[RECORDS SUPPLIED — start]

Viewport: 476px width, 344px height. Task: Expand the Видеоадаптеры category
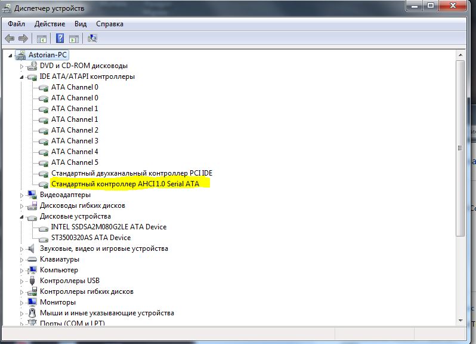tap(21, 195)
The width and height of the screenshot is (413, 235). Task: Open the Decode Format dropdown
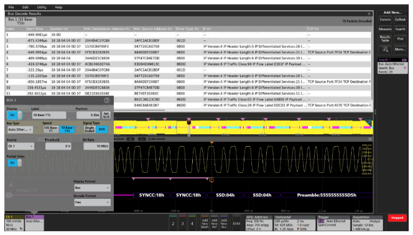pyautogui.click(x=92, y=203)
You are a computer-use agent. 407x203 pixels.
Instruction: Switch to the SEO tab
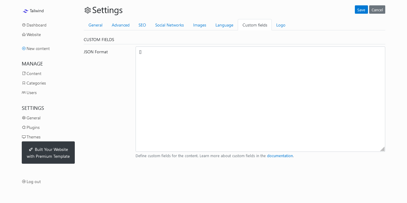[142, 25]
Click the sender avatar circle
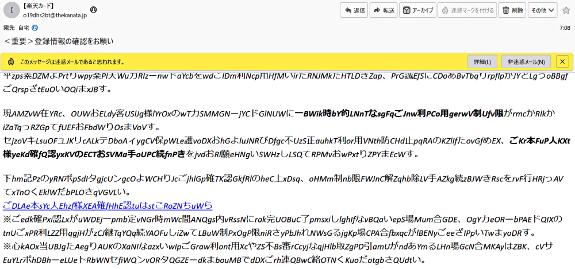This screenshot has width=575, height=269. [x=11, y=10]
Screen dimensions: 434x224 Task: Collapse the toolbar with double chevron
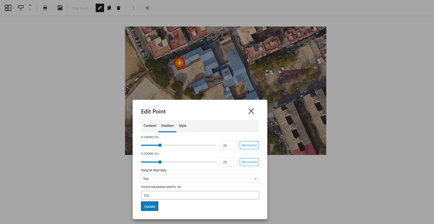pos(148,8)
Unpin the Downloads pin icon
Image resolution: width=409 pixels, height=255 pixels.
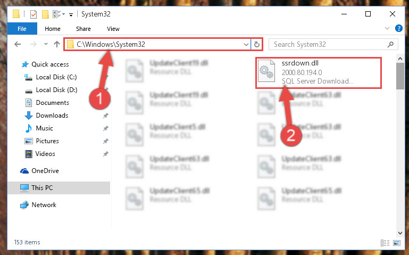click(106, 116)
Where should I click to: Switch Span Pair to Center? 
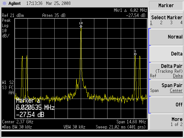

[RECORDS SUPPLIED — finish]

[TASK INSTRUCTIONS] The entries above need to be output again in full, exactly, and without pictures.

[SOLVED EXERCISE]
Viewport: 476px width, 344px height. Task: Expand the Видеоадаптеры category
tap(21, 195)
The width and height of the screenshot is (413, 235). Task: Open the Decode Format dropdown
pyautogui.click(x=92, y=203)
You are a computer-use agent. 407x203 pixels.
Instruction: Switch to the SEO tab
[142, 25]
Click the sender avatar circle
This screenshot has width=575, height=269. [x=11, y=10]
Screen dimensions: 434x224 Task: Collapse the toolbar with double chevron
pos(148,8)
Unpin the Downloads pin icon
Image resolution: width=409 pixels, height=255 pixels.
click(106, 116)
Where should I click to: Switch Span Pair to Center? 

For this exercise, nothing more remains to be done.